The vast majority of his “broken” toys are easily fixable. More often than not, it’s just an issue of popping a piece back into place, sliding a tab back into a slot, or fitting two pieces back together. Occasionally it’s something truly broken, like a torn page in a book that can be taped back together or a snapped-off wooden peg that needs re-gluing. Ryan is especially fond of watching his father or me repair things with glue or tape – so much so that now every broken toy is solemnly brought to one of us with the request, “Fix it with glue or tape!”
But every once in a while, he breaks something more permanently. His toy snowplow used to have two little plastic flags on the sides of its plow blade that he’s snapped off. I probably could have glued them back but they would have snapped right off again. Luckily, they were completely non-functional outside of their coolness factor, so the snowplow itself is unaffected by its injury. He recently stepped on his little toy backhoe and snapped off its boom and bucket. When he brought it to Daddy to be fixed, Daddy filed off the stump of the boom and made it into a tractor, a repair that Ryan (fortunately) accepted without question. He also has a toy garbage truck that he loves – and which is as yet unscathed by his clumsiness and curiosity – that came with a guy to ride on the back of the truck. The guy has not been quite so lucky. He has hinged arms that turn on little plastic pegs, but they don’t turn quite as far as Ryan made one of them turn, and he bent the pegs and snapped off the poor guy’s arm at the elbow. He brought the pieces to me and said, “Fix it, Mama,” and I was hard-pressed to explain that he was unfixable. When I told him I couldn’t fix it, he looked at me blankly and said, “Fix it with tape and glue, Mama.” Again, the guy is relatively functional even with only one arm, so Ryan still plays with him without question, and only occasionally mentions, “Oh! Mama, his arm broken!” or approaches me with another request to “Fix it”.

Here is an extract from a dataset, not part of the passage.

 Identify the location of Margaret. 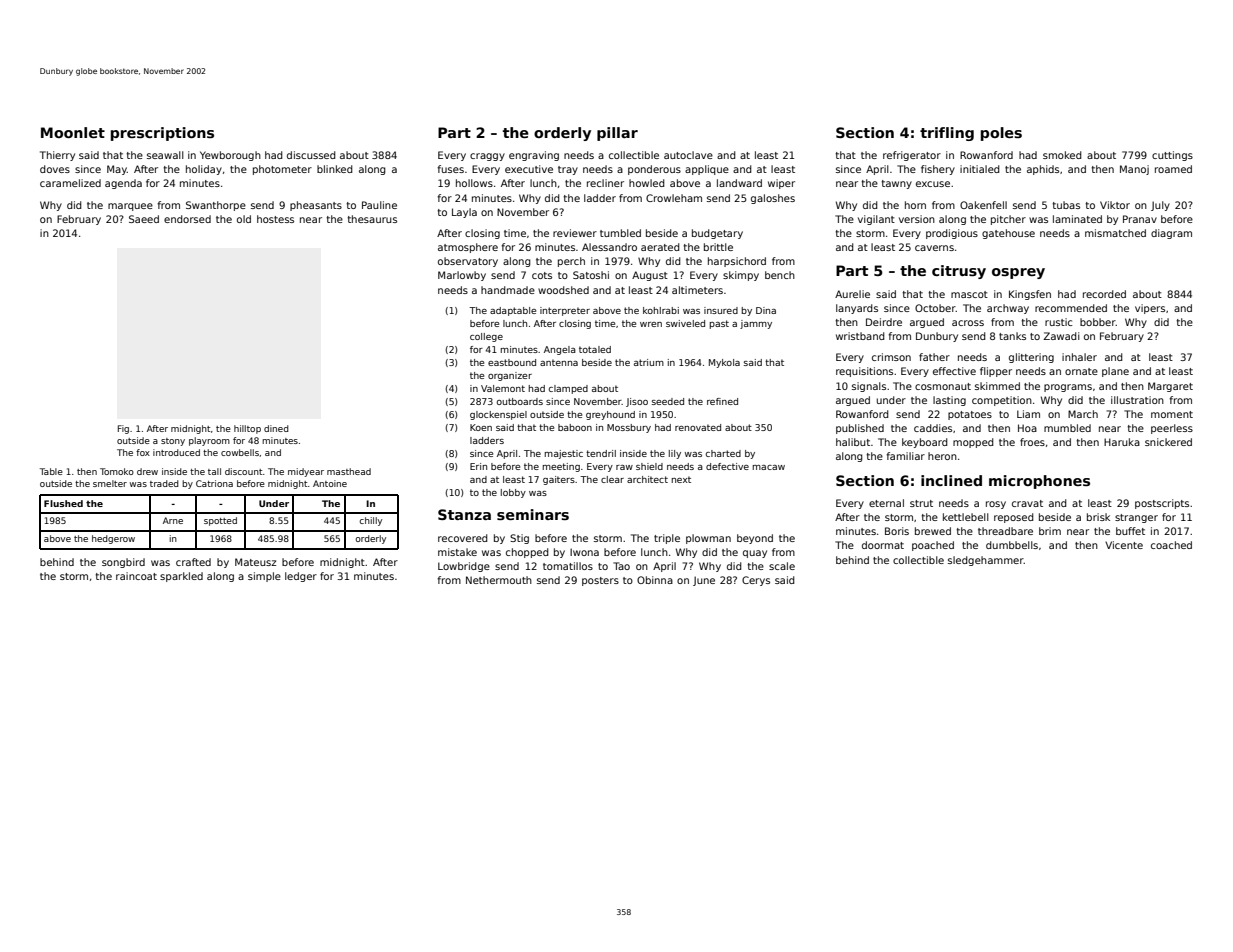
(1170, 387).
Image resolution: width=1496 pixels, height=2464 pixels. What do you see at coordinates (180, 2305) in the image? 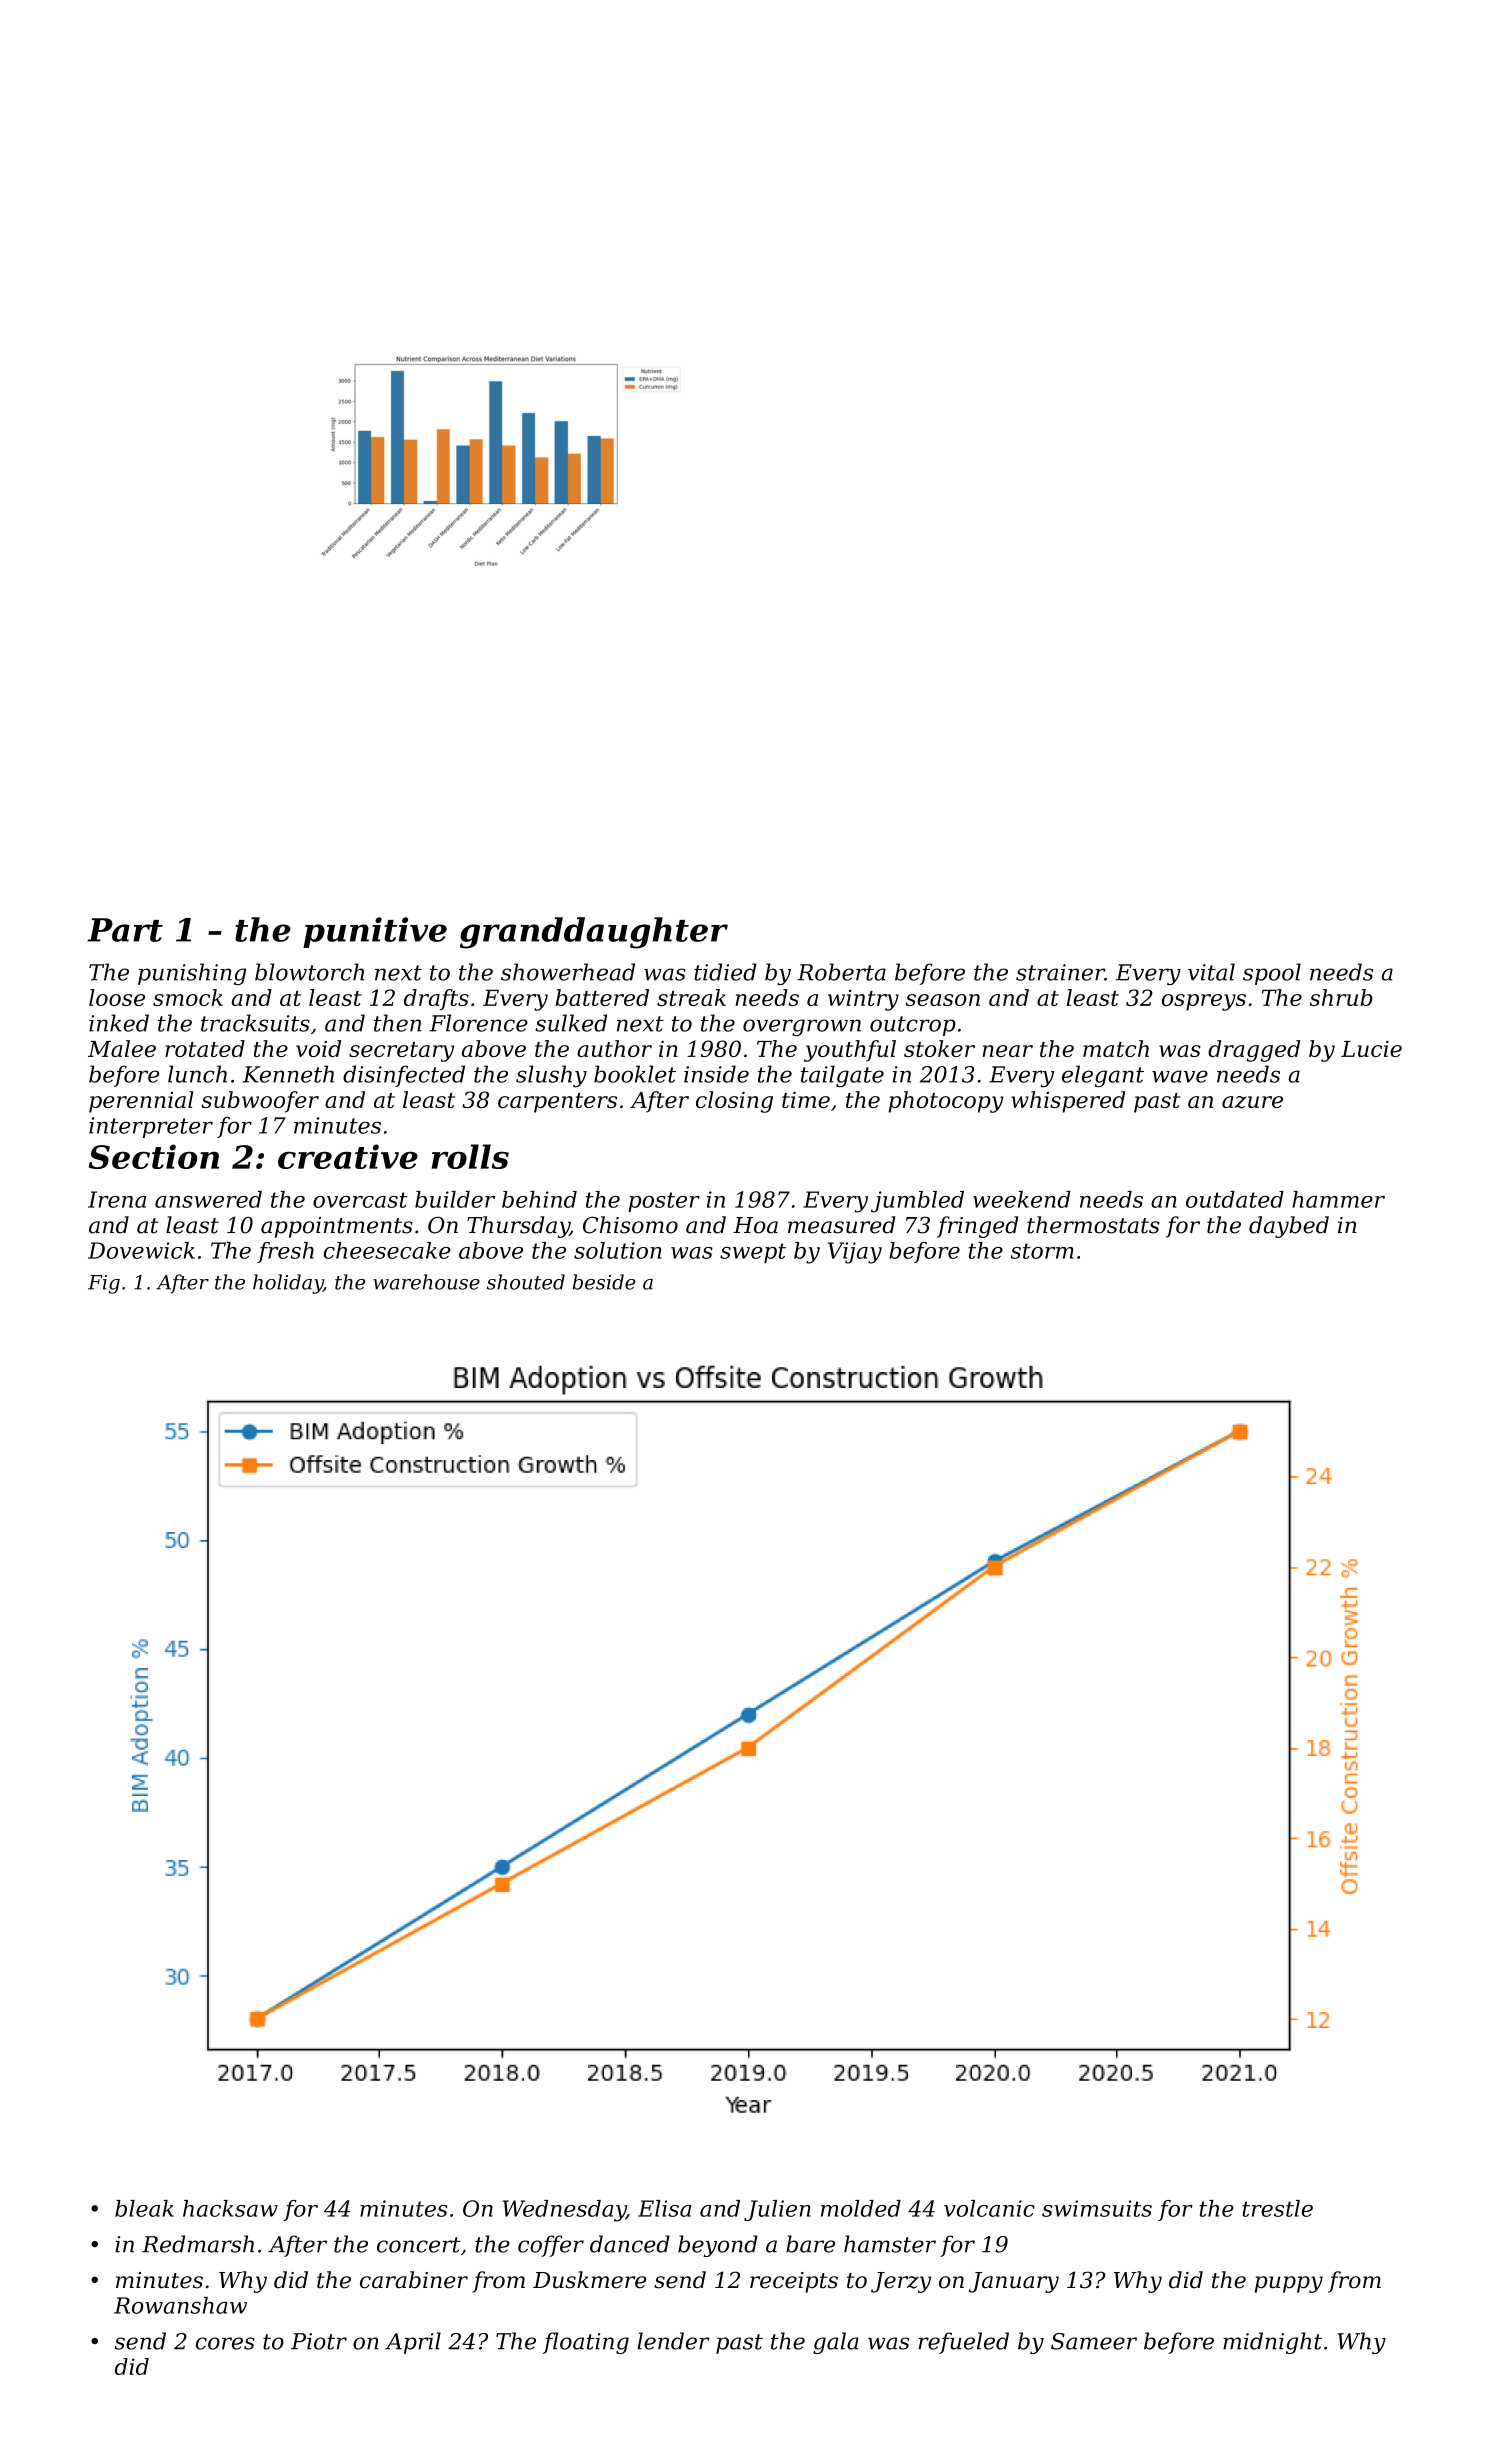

It’s nice to know that he thinks that Mama can fix anything, but it makes me sad to think of the times that I will have to disappoint him by my failure to fix some beloved toy. I look ahead with trepidation to the first death of a pet – a goldfish, a hamster, a turtle – and having to explain that Mama and Daddy can’t bring it back to life again. I know that it’s an important (and unavoidable) step in childhood when a toddler realizes that some things can’t be fixed, and hopefully it will be a good lesson for him to be careful and gentle with the things that he loves. But for now, I’m just enjoying my time as the Mama Who Can Fix Anything.